Every entry in the data is to be written out exactly; no picture belongs in the copy.

────

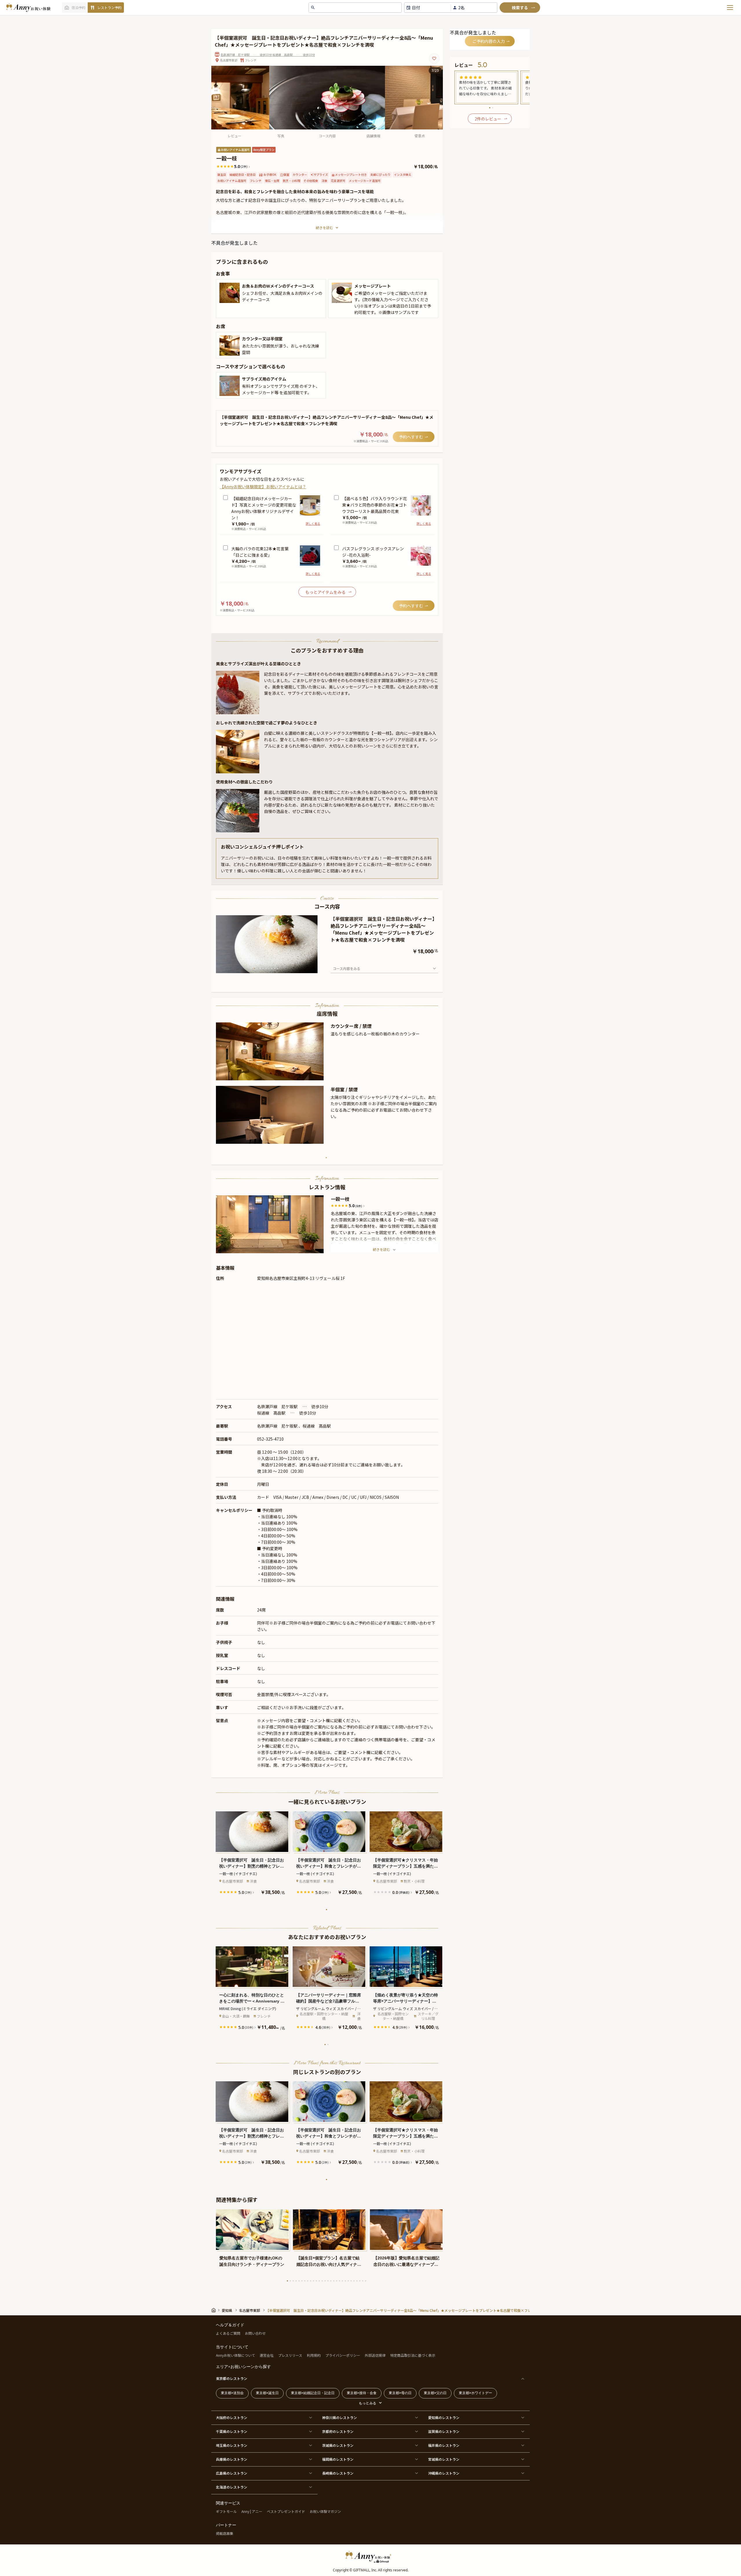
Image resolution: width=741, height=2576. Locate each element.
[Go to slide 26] (359, 2280)
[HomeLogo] (370, 2556)
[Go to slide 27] (362, 2280)
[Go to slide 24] (354, 2280)
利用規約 (314, 2355)
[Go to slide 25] (356, 2280)
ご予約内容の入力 (488, 41)
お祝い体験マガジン (325, 2511)
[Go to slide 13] (322, 2280)
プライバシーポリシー (342, 2355)
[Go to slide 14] (325, 2280)
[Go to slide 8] (274, 968)
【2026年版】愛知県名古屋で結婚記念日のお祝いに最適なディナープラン (406, 2262)
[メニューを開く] (730, 7)
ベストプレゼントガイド (286, 2511)
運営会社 (267, 2355)
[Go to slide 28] (365, 2280)
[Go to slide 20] (342, 2280)
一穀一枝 (340, 1198)
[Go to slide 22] (348, 2280)
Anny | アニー (251, 2511)
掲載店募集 (224, 2533)
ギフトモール (226, 2511)
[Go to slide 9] (277, 968)
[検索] (520, 7)
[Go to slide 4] (263, 968)
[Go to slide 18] (336, 2280)
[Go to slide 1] (254, 968)
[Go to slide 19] (339, 2280)
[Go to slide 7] (271, 968)
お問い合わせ (255, 2333)
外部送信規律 (375, 2355)
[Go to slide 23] (351, 2280)
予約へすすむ (411, 437)
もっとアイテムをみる (325, 592)
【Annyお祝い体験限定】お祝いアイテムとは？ (263, 486)
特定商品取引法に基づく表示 (412, 2355)
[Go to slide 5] (266, 968)
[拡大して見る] (229, 293)
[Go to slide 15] (328, 2280)
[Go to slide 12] (319, 2280)
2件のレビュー (488, 119)
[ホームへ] (28, 7)
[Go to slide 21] (345, 2280)
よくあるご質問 (228, 2333)
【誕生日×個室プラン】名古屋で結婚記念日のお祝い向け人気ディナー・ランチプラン (328, 2262)
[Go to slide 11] (316, 2280)
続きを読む (324, 227)
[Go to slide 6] (268, 968)
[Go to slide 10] (313, 2280)
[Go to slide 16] (330, 2280)
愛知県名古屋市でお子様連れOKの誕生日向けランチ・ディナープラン (251, 2261)
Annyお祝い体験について (235, 2355)
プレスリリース (290, 2355)
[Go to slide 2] (257, 968)
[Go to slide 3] (260, 968)
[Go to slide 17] (333, 2280)
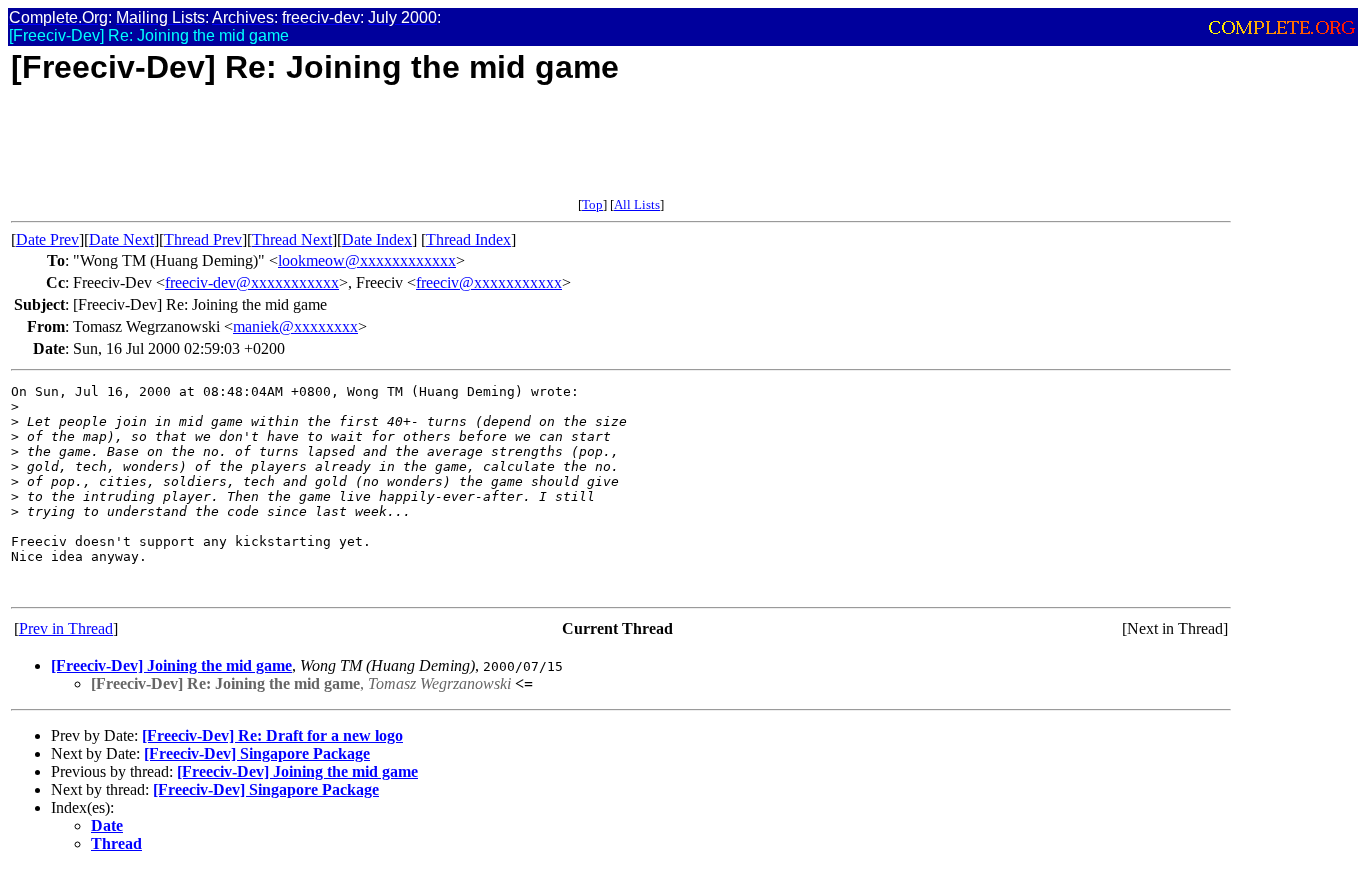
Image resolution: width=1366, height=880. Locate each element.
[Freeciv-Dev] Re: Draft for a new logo (272, 735)
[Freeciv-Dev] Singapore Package (257, 753)
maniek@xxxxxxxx (295, 326)
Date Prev (47, 239)
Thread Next (292, 239)
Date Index (377, 239)
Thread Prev (203, 239)
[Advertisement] (375, 152)
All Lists (637, 204)
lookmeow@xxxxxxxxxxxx (367, 260)
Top (592, 204)
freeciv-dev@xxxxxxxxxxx (252, 282)
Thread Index (468, 239)
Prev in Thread (66, 628)
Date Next (121, 239)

────

_Response below_:
Image resolution: width=741, height=2576. Locate each element.
[Go to slide 26] (359, 2280)
[HomeLogo] (370, 2556)
[Go to slide 27] (362, 2280)
[Go to slide 24] (354, 2280)
利用規約 (314, 2355)
[Go to slide 25] (356, 2280)
ご予約内容の入力 (488, 41)
お祝い体験マガジン (325, 2511)
[Go to slide 13] (322, 2280)
プライバシーポリシー (342, 2355)
[Go to slide 14] (325, 2280)
[Go to slide 8] (274, 968)
【2026年版】愛知県名古屋で結婚記念日のお祝いに最適なディナープラン (406, 2262)
[メニューを開く] (730, 7)
ベストプレゼントガイド (286, 2511)
運営会社 (267, 2355)
[Go to slide 28] (365, 2280)
[Go to slide 20] (342, 2280)
一穀一枝 (340, 1198)
[Go to slide 22] (348, 2280)
Anny | アニー (251, 2511)
掲載店募集 (224, 2533)
ギフトモール (226, 2511)
[Go to slide 9] (277, 968)
[検索] (520, 7)
[Go to slide 4] (263, 968)
[Go to slide 18] (336, 2280)
[Go to slide 1] (254, 968)
[Go to slide 19] (339, 2280)
[Go to slide 7] (271, 968)
お問い合わせ (255, 2333)
外部送信規律 (375, 2355)
[Go to slide 23] (351, 2280)
予約へすすむ (411, 437)
もっとアイテムをみる (325, 592)
【Annyお祝い体験限定】お祝いアイテムとは？ (263, 486)
特定商品取引法に基づく表示 (412, 2355)
[Go to slide 5] (266, 968)
[拡大して見る] (229, 293)
[Go to slide 15] (328, 2280)
[Go to slide 12] (319, 2280)
2件のレビュー (488, 119)
[ホームへ] (28, 7)
[Go to slide 21] (345, 2280)
よくあるご質問 (228, 2333)
【誕生日×個室プラン】名古屋で結婚記念日のお祝い向け人気ディナー・ランチプラン (328, 2262)
[Go to slide 11] (316, 2280)
続きを読む (324, 227)
[Go to slide 6] (268, 968)
[Go to slide 10] (313, 2280)
[Go to slide 16] (330, 2280)
愛知県名古屋市でお子様連れOKの誕生日向けランチ・ディナープラン (251, 2261)
Annyお祝い体験について (235, 2355)
プレスリリース (290, 2355)
[Go to slide 2] (257, 968)
[Go to slide 3] (260, 968)
[Go to slide 17] (333, 2280)
Image resolution: width=1366, height=880. Locate each element.
[Freeciv-Dev] Re: Draft for a new logo (272, 735)
[Freeciv-Dev] Singapore Package (257, 753)
maniek@xxxxxxxx (295, 326)
Date Prev (47, 239)
Thread Next (292, 239)
Date Index (377, 239)
Thread Prev (203, 239)
[Advertisement] (375, 152)
All Lists (637, 204)
lookmeow@xxxxxxxxxxxx (367, 260)
Top (592, 204)
freeciv-dev@xxxxxxxxxxx (252, 282)
Thread Index (468, 239)
Prev in Thread (66, 628)
Date Next (121, 239)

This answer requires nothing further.